** EXERCISE DETAILS **
In the entries, find all lines that hold the word "pixels" and copy them.

** DATASET RECORDS **
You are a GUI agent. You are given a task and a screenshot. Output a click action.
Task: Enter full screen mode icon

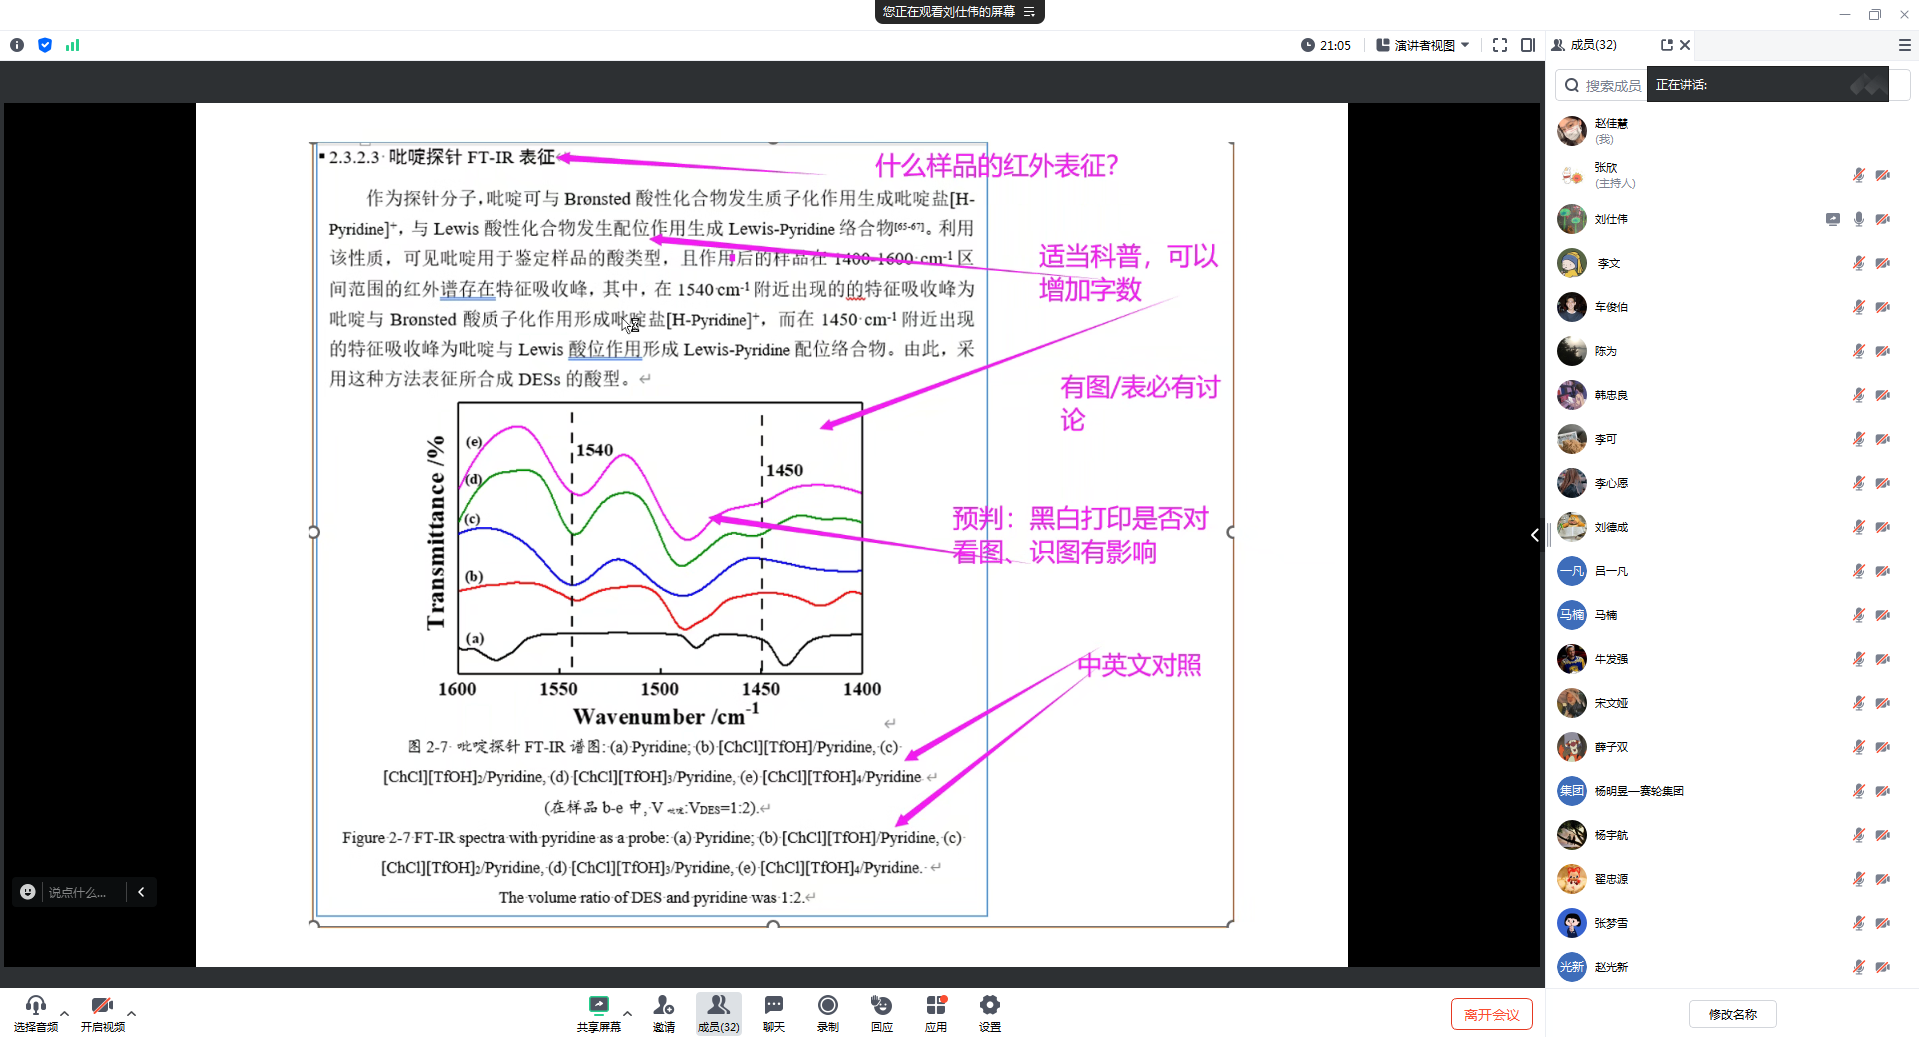click(x=1499, y=45)
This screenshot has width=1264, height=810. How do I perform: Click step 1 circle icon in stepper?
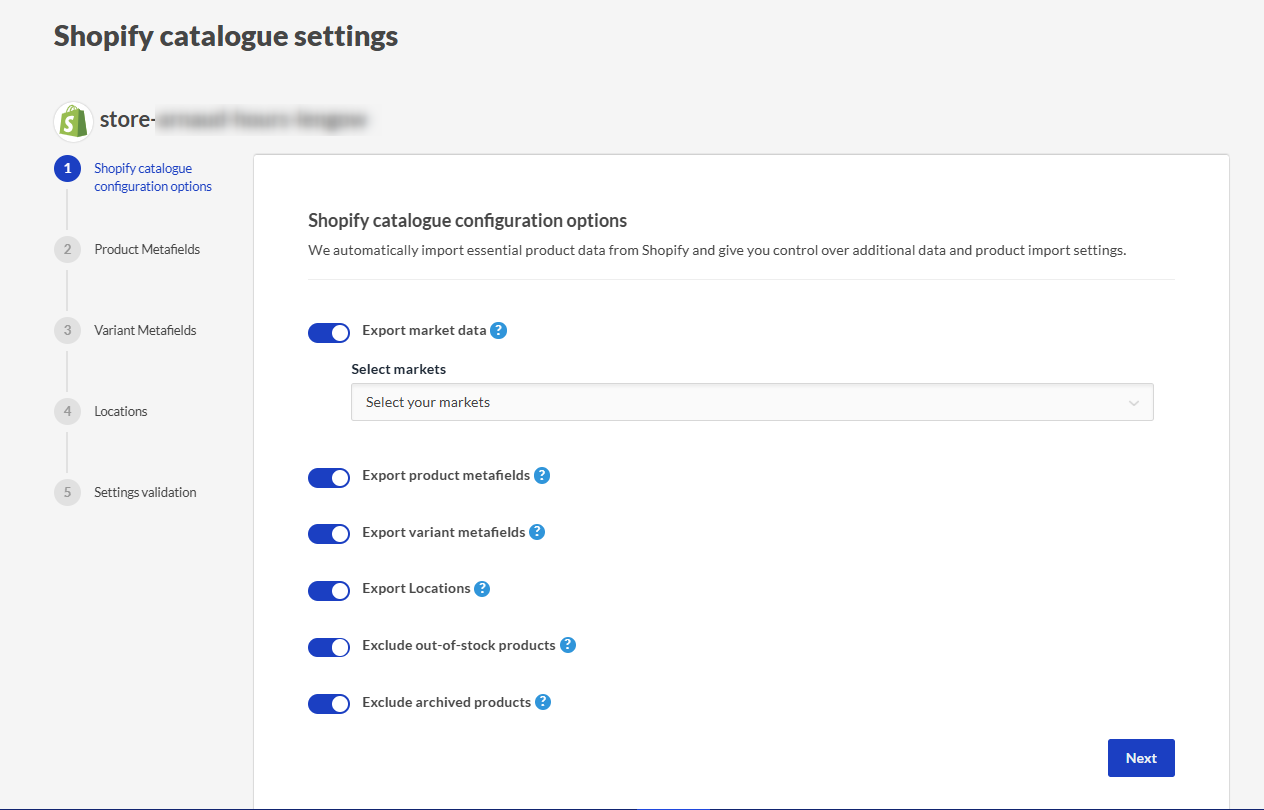[x=67, y=169]
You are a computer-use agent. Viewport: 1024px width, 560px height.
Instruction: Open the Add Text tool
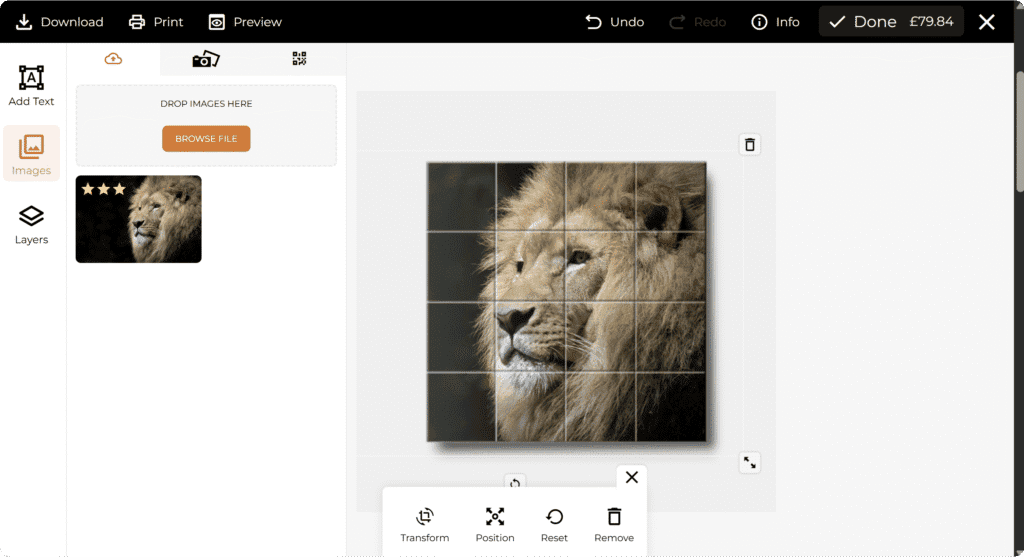pyautogui.click(x=31, y=86)
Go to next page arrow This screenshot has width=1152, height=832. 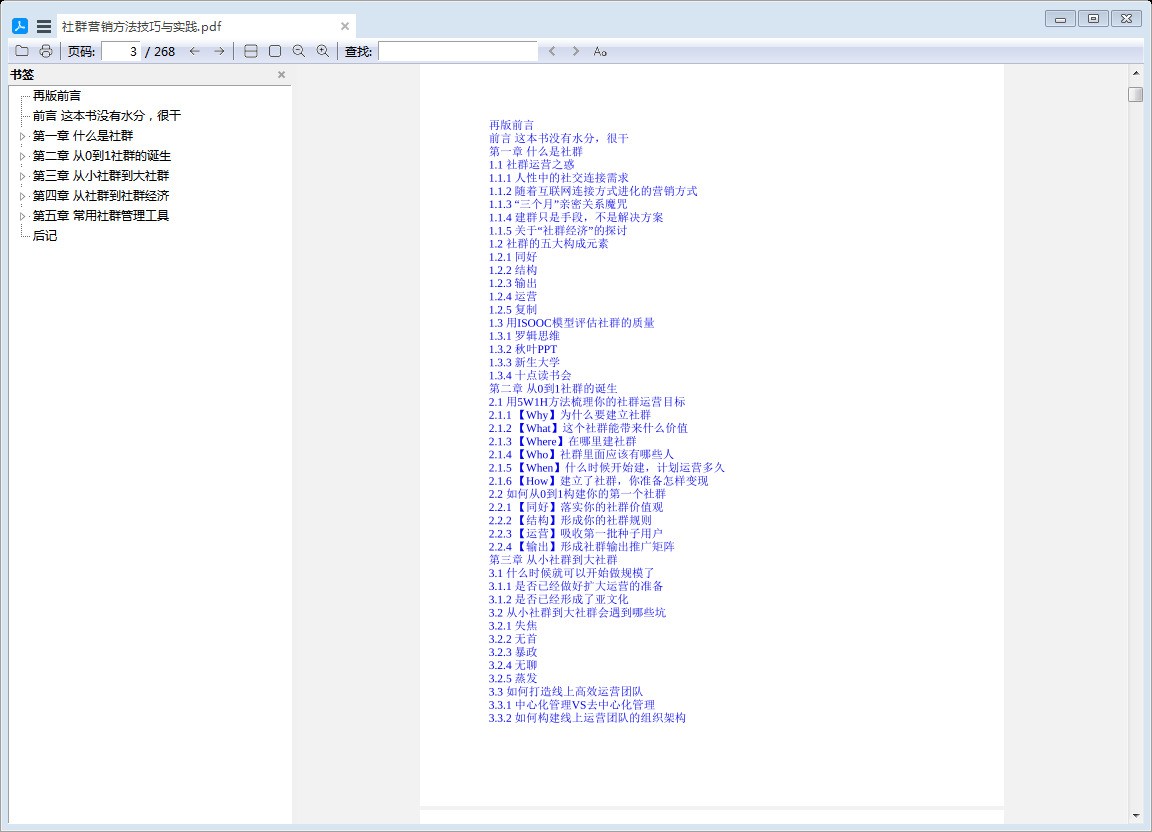(219, 51)
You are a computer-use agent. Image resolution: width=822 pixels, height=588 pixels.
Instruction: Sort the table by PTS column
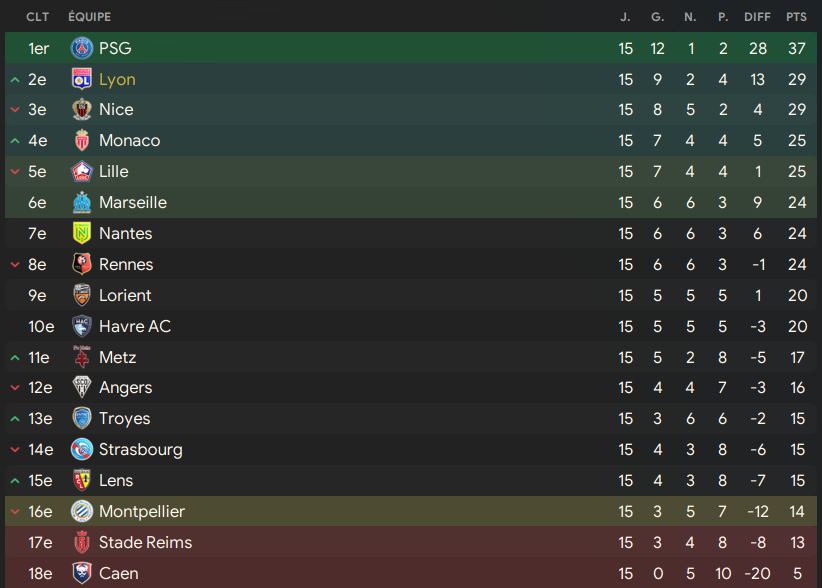coord(796,17)
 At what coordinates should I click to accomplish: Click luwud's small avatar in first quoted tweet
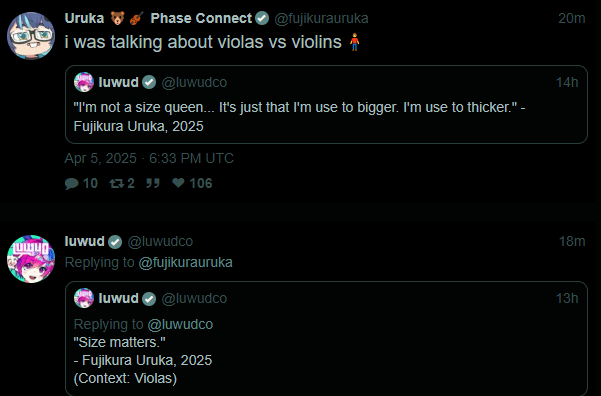(x=84, y=82)
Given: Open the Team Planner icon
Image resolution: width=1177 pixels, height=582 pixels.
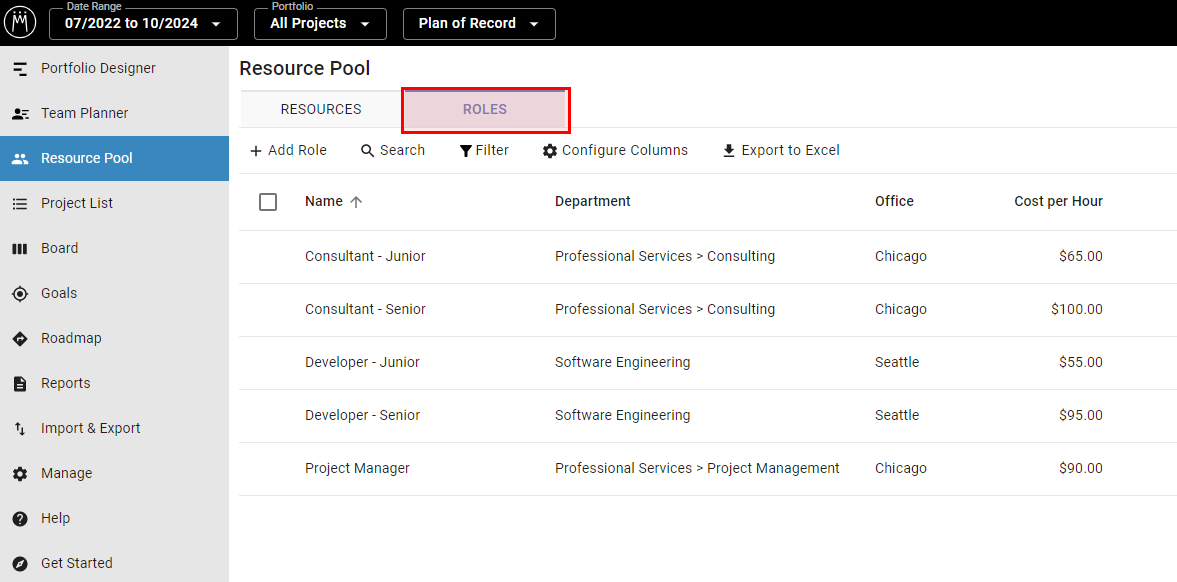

** EXERCISE RESPONSE **
You are a computer-use agent. Image resolution: width=822 pixels, height=588 pixels.
Image resolution: width=1177 pixels, height=582 pixels.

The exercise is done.